Pathfinder Adventure Path, Campaign Setting, Companion, Roleplaying Game Subscriber; Starfinder Charter Superscriber

Bits and pieces and bits. Explains why Jason wasn't more involved in Starfinder's rollout.


2 people marked this as a favorite.
Pathfinder Campaign Setting, Companion, Roleplaying Game Subscriber

Perception is not a skill! But it is my favorite skill:(


1 person marked this as a favorite.

I may have reservations about some of this but it is good to have a breakdown to think over, thank you.

Paizo Employee Designer

32 people marked this as a favorite.
Dragon78 wrote:
Perception is not a skill! But it is my favorite skill:(

It's everyone's "favorite" (at the very least most powerful) skill. That's a big part of why we give it to you for free (the other part is that it interacts with the game world a bit unlike any other skill). That way you can spend all your skill rank increases on other things that are more of a choice.

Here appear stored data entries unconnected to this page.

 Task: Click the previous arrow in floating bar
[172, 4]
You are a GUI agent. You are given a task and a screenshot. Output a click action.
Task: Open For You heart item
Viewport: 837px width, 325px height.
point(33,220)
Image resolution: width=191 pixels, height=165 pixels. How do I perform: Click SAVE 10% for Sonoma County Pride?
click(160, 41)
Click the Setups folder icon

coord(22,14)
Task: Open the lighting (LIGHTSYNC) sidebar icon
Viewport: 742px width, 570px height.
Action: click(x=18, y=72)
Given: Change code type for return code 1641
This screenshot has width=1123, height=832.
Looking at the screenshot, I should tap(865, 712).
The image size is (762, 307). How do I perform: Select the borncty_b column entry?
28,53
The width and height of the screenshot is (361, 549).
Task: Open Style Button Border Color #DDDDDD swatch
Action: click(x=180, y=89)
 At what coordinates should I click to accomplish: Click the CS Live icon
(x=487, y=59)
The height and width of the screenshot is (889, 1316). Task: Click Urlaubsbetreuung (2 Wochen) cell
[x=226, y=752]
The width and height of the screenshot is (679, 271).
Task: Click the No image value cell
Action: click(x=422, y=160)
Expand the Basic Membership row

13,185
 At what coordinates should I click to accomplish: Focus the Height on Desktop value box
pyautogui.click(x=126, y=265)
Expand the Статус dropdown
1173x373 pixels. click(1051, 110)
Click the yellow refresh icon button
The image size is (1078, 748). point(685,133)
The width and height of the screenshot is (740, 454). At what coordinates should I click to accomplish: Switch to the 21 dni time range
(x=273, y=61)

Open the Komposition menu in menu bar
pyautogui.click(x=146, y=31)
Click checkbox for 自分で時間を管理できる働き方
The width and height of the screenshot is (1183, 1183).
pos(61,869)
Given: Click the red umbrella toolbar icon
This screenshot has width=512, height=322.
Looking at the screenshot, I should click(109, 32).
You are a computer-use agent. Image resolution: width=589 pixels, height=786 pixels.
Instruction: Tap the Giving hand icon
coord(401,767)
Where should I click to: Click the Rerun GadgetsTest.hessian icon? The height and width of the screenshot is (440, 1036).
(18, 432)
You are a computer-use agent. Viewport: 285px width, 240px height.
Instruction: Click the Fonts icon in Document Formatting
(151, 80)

4 people marked this as a favorite.
Pathfinder Campaign Setting, Companion, Roleplaying Game Subscriber

Yeah' but it also means you can't add skill focus or other skill enhancing feats/abilities if it isn't a skill:(


2 people marked this as a favorite.

Particularly, I want to be an excellent chef. Culinary by the best half-orc barbarian cooker around.

Dark Archive

Dragon78 wrote:
Perception is not a skill! But it is my favorite skill:(

They say it is not a skill but still talk about it like it is a skill

Paizo Employee Designer

11 people marked this as a favorite.
Dragon78 wrote:
Yeah' but it also means you can't add skill focus or other skill enhancing feats/abilities if it isn't a skill:(

Not to worry; it does not lack for ways to enhance your bonus compared to a skill. It just isn't a skill.

Liberty's Edge

1 person marked this as a favorite.
Dragon78 wrote:
Yeah' but it also means you can't add skill focus or other skill enhancing feats/abilities if it isn't a skill:(

You say that but I am certain that there are going to be options for this. Almost definitely ancestry and class feats, for one.

EDIT: That is a Ninja I am okay with.


Hmm. Interesting bits of information. It is going to be a long few months.

Sovereign Court

9 people marked this as a favorite.
Pathfinder Card Game Subscriber
Mark Seifter wrote:
skill rank increases

Honestly, that right there alleviates a lot of concern I was having listening to the pod cast. I was terrified you all went the way for 5ed - not that there's anything wrong with 5ed, it's just, customizing my skills is one of the many things I love about Pathfinder. This was one of the three hills I was ready to die on for 2ed.


7 people marked this as a favorite.

Perception not being a skill aliviates a lot the concerns some people have with some classes not getting it as class skill.

Shadow Lodge

Mark Seifter wrote:
Dragon78 wrote:
Perception is not a skill! But it is my favorite skill:(
It's everyone's "favorite" (at the very least most powerful) skill. That's a big part of why we give it to you for free (the other part is that it interacts with the game world a bit unlike any other skill). That way you can spend all your skill rank increases on other things that are more of a choice.

Speaking of which, how close is my speculation on how skills and proficiencies work in PF2?

Shadow Lodge

1 person marked this as a favorite.

Wasn't there supposed to be a blog post about skill instead?

Not that I will complain about anything that points out a lovely Princess Bride reference. Good job, Jason!

EDIT: And before I forget, I LOVED listening to the podcasts. You guys were amazing. I look forward to the third one!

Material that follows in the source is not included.